Such is the inevitably of the Cloud advance in the US that the TechAmerica Foundation, made up of Cloud providers and academics, has now issued a Cloud First Buyers Guide for Government to provide easy, best practice steps for procurement officers in the government community to purchase and deploy Cloud services and technologies.

In its preface to the Guide, the Foundation notes: “To spur government agencies to take advantage of the benefits that Cloud Computing enables, the Obama Administration has issued a Cloud First policy. This Buyer’s Guide is designed to assist government agencies as they evaluate and purchase Cloud services and solutions in response to that policy.”

While the specifics of the Buyers Guide are inevitably highly geared to US government structures. the basic principles at their heart are eminently replicable across other nations, including the UK.

Step One: Business case

The report begins by recommending the creation of a business case – which may seem unusual given the mandated nature of the Cloud First policy, but the business case is needed to establish priorities. The report notes:

“Defaulting to a particular Cloud deployment or service model rather than using agency performance objectives to define the approach will result in missed opportunities to benefit from available Cloud services. In making the transition to the Cloud…first focus on workloads and Cloud services and solutions that have already been widely deployed in the Cloud in the private sector and government.”

In other words, don’t stick the tried and tested (and failed) practice of reinventing the wheel at every given opportunity. The Foundation identifies three main categories of Cloud offering that have proven track records already:

  • Infrastructure as a Service e.g.: storage web hosting, and backup.
  • Platform as a Service e.g. database services, identity management services, security services, geospatial information systems and customised application in areas of IT management.
  • Software as a Service e.g. email, CRM, collaboration, payment processing, and service centres.

Step Two: Establish priorities

Next, map your priorities and map them against the technology solutions on offer.
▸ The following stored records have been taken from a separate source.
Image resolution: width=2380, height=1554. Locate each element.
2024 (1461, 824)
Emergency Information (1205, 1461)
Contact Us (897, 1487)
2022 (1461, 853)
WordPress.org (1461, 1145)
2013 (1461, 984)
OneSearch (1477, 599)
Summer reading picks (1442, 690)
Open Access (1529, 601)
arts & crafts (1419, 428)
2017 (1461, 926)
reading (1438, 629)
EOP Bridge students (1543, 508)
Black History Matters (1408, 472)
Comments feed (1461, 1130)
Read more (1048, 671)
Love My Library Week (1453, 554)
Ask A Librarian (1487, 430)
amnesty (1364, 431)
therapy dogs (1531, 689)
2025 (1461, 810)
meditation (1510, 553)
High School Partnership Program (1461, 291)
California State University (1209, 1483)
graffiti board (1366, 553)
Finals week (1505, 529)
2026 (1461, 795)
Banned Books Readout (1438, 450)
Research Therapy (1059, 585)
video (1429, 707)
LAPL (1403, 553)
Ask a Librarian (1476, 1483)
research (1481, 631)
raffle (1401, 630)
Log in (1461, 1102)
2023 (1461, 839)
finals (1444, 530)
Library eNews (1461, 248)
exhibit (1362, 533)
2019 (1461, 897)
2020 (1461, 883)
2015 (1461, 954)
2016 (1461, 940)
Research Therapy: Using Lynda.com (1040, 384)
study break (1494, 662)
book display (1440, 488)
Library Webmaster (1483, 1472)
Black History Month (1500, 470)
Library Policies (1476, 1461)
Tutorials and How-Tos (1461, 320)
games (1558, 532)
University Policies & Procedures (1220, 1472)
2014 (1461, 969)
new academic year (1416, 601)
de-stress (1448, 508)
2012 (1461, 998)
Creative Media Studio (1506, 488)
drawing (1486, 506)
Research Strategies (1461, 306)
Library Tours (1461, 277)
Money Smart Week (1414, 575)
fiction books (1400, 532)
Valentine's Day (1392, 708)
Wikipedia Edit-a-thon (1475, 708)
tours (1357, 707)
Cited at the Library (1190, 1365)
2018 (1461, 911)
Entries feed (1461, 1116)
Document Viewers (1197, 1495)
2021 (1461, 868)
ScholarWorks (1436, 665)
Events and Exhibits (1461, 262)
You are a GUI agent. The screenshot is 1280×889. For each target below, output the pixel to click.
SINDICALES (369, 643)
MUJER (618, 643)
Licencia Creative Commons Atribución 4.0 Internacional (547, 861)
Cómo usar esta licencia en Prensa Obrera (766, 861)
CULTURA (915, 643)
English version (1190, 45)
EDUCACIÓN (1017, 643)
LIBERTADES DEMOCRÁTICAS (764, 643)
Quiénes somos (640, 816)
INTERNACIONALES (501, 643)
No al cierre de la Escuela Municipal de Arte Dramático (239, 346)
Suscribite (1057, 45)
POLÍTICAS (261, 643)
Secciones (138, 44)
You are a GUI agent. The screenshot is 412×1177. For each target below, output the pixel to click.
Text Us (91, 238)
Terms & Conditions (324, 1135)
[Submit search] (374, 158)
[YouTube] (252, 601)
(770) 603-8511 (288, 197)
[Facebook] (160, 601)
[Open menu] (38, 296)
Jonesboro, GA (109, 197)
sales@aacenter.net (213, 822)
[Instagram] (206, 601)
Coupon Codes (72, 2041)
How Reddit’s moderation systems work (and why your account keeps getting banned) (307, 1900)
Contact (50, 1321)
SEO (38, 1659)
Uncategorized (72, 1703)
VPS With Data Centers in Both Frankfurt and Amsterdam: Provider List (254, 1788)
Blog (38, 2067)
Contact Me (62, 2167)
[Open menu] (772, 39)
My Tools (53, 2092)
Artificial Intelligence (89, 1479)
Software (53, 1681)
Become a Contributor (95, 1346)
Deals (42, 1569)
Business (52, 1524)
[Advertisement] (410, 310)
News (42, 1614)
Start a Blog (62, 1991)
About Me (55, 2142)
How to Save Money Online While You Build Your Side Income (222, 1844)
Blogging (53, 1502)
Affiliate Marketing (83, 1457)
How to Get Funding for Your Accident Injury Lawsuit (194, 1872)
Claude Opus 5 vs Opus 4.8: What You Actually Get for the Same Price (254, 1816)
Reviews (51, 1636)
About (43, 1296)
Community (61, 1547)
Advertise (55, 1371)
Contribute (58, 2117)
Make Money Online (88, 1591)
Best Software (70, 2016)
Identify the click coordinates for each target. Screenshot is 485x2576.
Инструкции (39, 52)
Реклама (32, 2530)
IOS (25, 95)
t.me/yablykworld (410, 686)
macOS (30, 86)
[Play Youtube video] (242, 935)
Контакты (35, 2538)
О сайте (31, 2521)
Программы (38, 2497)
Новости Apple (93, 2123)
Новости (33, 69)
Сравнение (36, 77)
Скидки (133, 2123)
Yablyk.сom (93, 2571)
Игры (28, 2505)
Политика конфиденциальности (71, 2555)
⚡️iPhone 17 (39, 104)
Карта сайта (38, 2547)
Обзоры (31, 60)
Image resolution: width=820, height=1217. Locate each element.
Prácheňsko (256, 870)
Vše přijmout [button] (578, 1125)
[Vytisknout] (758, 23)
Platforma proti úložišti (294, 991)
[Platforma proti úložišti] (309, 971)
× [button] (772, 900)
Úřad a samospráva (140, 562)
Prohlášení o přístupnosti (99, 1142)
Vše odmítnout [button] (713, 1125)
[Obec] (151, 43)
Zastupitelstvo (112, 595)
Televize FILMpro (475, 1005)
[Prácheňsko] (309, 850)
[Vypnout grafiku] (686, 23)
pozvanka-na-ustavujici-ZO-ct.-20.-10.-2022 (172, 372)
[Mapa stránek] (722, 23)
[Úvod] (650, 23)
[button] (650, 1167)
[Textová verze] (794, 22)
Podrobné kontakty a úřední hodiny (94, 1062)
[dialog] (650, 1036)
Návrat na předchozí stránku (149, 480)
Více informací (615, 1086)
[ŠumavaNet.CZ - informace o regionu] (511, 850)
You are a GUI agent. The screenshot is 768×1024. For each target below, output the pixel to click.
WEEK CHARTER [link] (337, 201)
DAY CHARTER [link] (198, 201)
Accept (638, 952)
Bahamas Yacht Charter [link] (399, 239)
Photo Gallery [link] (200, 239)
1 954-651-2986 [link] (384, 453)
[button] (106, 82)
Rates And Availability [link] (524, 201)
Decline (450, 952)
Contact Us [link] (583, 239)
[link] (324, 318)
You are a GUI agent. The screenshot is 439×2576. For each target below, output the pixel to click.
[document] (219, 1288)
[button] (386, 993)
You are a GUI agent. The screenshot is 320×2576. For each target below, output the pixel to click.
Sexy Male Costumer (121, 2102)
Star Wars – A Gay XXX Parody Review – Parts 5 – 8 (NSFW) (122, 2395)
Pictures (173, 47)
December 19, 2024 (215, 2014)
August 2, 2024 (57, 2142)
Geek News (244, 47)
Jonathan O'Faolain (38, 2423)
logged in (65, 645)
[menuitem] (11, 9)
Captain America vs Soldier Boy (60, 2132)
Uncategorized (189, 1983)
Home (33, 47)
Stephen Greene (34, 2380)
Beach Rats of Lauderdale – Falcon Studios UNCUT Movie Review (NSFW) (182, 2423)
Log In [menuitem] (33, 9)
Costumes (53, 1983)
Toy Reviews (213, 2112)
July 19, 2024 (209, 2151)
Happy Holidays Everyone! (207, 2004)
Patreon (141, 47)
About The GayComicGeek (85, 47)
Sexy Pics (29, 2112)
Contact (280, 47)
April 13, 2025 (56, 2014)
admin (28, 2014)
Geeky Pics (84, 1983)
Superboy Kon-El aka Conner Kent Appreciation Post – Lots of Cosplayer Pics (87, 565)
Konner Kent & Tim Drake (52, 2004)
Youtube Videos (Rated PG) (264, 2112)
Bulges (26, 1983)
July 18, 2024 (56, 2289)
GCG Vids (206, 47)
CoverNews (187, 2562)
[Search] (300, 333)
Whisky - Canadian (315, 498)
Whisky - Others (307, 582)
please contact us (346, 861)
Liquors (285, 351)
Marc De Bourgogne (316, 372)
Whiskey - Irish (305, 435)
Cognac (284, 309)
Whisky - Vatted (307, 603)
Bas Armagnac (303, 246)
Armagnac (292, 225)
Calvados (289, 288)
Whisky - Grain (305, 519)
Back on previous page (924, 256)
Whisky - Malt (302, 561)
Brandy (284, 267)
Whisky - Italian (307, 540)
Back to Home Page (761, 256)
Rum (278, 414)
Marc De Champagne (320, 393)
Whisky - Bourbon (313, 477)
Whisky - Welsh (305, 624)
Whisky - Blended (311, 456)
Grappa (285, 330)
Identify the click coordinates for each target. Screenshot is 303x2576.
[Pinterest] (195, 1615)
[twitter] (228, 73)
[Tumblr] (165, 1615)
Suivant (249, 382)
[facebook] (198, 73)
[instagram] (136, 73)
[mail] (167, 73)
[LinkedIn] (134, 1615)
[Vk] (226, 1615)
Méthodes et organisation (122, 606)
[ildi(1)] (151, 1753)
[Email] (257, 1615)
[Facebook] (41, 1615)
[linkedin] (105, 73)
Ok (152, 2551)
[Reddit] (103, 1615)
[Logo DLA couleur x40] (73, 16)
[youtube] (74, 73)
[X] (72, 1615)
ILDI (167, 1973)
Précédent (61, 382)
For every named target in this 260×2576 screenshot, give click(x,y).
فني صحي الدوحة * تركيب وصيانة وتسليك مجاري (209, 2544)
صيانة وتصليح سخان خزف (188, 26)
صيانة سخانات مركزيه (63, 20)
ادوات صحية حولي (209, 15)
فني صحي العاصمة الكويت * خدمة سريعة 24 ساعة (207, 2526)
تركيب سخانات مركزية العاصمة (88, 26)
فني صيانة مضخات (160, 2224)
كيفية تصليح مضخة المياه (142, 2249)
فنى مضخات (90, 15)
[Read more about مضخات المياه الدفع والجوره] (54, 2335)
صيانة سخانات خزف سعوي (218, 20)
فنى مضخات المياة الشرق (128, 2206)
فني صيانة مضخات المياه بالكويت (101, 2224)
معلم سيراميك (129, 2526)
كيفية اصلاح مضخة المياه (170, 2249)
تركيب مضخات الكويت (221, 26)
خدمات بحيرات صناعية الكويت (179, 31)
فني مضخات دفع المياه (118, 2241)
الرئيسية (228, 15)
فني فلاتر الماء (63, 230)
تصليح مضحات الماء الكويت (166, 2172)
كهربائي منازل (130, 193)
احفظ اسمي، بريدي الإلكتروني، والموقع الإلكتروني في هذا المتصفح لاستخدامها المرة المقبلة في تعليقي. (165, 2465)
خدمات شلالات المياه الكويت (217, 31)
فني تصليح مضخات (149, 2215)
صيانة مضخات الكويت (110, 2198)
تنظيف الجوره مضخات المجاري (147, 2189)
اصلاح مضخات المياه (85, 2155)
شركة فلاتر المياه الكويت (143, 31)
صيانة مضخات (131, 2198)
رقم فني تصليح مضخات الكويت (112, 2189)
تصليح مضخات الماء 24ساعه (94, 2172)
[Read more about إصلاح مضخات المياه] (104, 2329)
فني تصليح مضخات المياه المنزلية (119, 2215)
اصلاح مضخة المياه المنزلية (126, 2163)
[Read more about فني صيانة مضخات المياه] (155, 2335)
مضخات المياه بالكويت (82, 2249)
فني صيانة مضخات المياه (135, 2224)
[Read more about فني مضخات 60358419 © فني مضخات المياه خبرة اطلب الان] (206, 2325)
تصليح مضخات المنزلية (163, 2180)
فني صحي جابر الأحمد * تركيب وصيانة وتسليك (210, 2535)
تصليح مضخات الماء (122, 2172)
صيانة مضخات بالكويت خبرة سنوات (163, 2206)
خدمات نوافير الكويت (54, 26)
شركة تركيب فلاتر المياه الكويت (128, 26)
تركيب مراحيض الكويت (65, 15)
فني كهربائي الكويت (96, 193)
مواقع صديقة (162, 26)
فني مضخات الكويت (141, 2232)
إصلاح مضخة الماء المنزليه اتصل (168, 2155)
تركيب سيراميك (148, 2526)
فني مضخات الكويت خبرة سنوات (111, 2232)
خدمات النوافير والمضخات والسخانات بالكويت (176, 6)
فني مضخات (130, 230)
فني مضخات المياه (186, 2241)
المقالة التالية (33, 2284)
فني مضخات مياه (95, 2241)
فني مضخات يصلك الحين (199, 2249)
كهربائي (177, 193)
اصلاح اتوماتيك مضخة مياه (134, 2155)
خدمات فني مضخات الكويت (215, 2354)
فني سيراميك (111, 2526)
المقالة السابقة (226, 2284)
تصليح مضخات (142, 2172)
Everyone will have a different set of priorities that matters, but among the most common aspects to take into consideration are:

  • Automatic upgrades and patches
  • Collaboration
  • Compliance requirements
  • In-house development and customisation capabilities
  • Ease of use
  • Sustainability and energy considerations
  • Integration with existing systems
  • Interoperability and open source
  • Portability
  • Pricing
  • Scalability
  • Security
  • Transparency of provider performance


Step Three: Think about security

The inevitable objection raised in both private and public sectors is the bug bear of security. The Buyers Guide notes: “Cloud services are not inherently more or less secure than in-house IT implementations. In both cases, security depends on technology, policies, and practices. A robust implementation of Cloud services is capable of meeting a variety of security requirements.”

But it observes that what does change is the question of responsibility: “One of the differences between cloud and in-house IT implementations is the degree of control for who manages and controls the security processes. Agencies should focus on managing the agreements between the agency and provider to ensure that a consistent security posture is maintained independent of who is responsible for the various layers of the system.”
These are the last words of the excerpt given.